**Exercise task A:**
Answer these from the thanksgiving passage, one per line:
(i) How did the short talk with the colleague end?
(ii) What did the writer leave for the visitor after failing to reach her?
(iii) Which Bible passage and version does the thanksgiving passage quote?
**Exercise task B:** Write out, word for word, the part of the thanksgiving passage that opens with the words containing "But I thank" and closes with "my prayer partner.".
**Exercise task C:** Resume the thanksgiving passage after its last sentence.

**Given text:**
====
But I thank God for a few things:
  • For using me to encourage a colleague friend as she walked by and I just felt that I needed to talk to her. Usually, we would just greet each other as we walked by but then today, we just talked a little and she was sharing her struggle at her work ministry. But I could sense her passion to serve God and thank God for using me and for guiding the short talk which ended with a prayer. Words just came and I also had the chance to share my recent struggles with cell ministry (which seems to be taking off now). I always believe God brings people together for a purpose.
  • For giving me the courage to call a visitor who was linked up to our cell last year but who I have not had the courage to call because I always struggle with calling people. However, in the end, I could not get her and so I left her an email. Instead, I called my prayer partner.
  • For a wonderful time of sharing and fellowship with my prayer partner; for the first time I took courage to call people over the phone and everything went well and how we shared our struggles and also thanksgiving and prayed for one another.
  • For being able to complete penning down an email to my core members to share with them what God has set in my heart for our cell vision and values...

    Luke 14:12-14 (NIV)
    12. Then Jesus said to his host, "When you give a luncheon or dinner, do not invite your friends, your brothers or relatives, or your rich neighbors; if you do, they may invite you back and so you will be repaid.
====
**Dataset extract:**

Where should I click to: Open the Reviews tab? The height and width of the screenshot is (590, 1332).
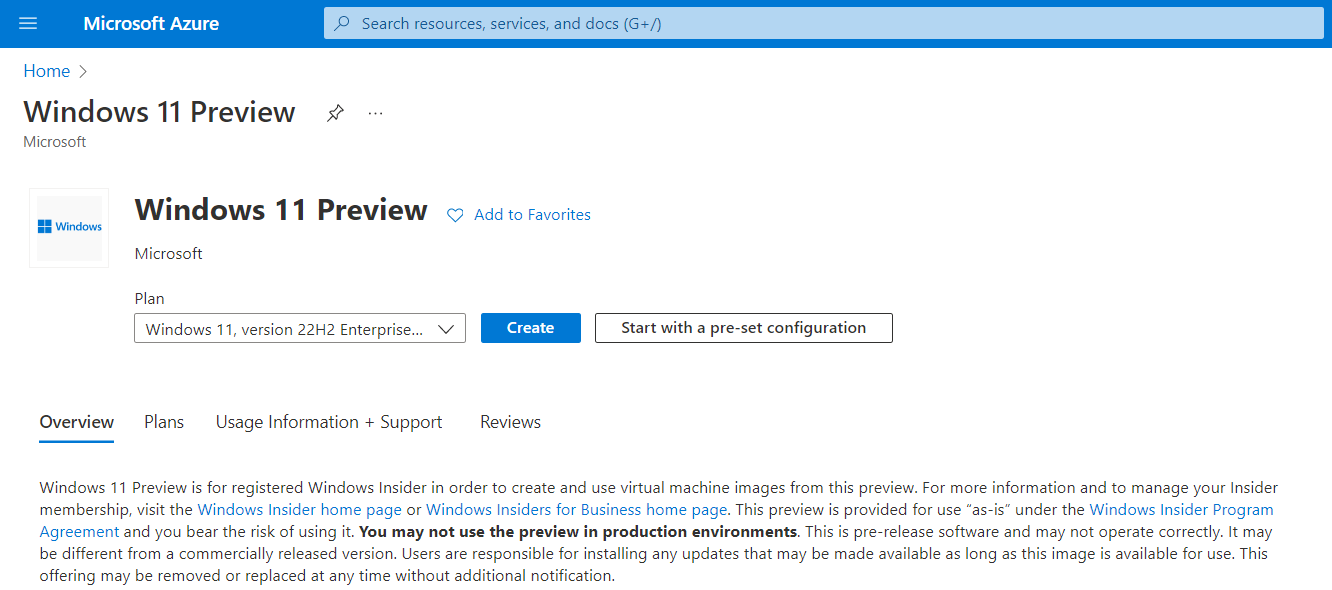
====
**Task result A:**
(i) With a prayer.
(ii) An email.
(iii) Luke 14:12-14, in the NIV.

**Task result B:**
But I thank God for a few things:
  • For using me to encourage a colleague friend as she walked by and I just felt that I needed to talk to her. Usually, we would just greet each other as we walked by but then today, we just talked a little and she was sharing her struggle at her work ministry. But I could sense her passion to serve God and thank God for using me and for guiding the short talk which ended with a prayer. Words just came and I also had the chance to share my recent struggles with cell ministry (which seems to be taking off now). I always believe God brings people together for a purpose.
  • For giving me the courage to call a visitor who was linked up to our cell last year but who I have not had the courage to call because I always struggle with calling people. However, in the end, I could not get her and so I left her an email. Instead, I called my prayer partner.

**Task result C:**
    13. But when you give a banquet, invite the poor, the crippled, the lame, the blind,
    14. and you will be blessed. Although they cannot repay you, you will be repaid at the resurrection of the righteous."

    Hi there KM, J, J and J,

    I had wanted to get this email to you but have not been able to sit down to pen it in full till now. I just wanted to thank you all for believing in me and in the cell and what God is about to do in this cell. Thanks for staying with the cell. I do feel that God indeed has His purpose for our cell and also in bringing you into this cell and I hope to be able to share with you what I seem to hear from God regarding the purpose of this cell.

    God Never Forsakes
    For months last year, I have been despairing about the state of cell and for several times, I kept wanting to step down but God had again and again given me reassurance. I did not see why He had wanted me to stay on and had several times wanted to just give up. But God refused to give up on me and continue to assure me through the pulpit, songs, circumstances and continue to also send people to encourage me on.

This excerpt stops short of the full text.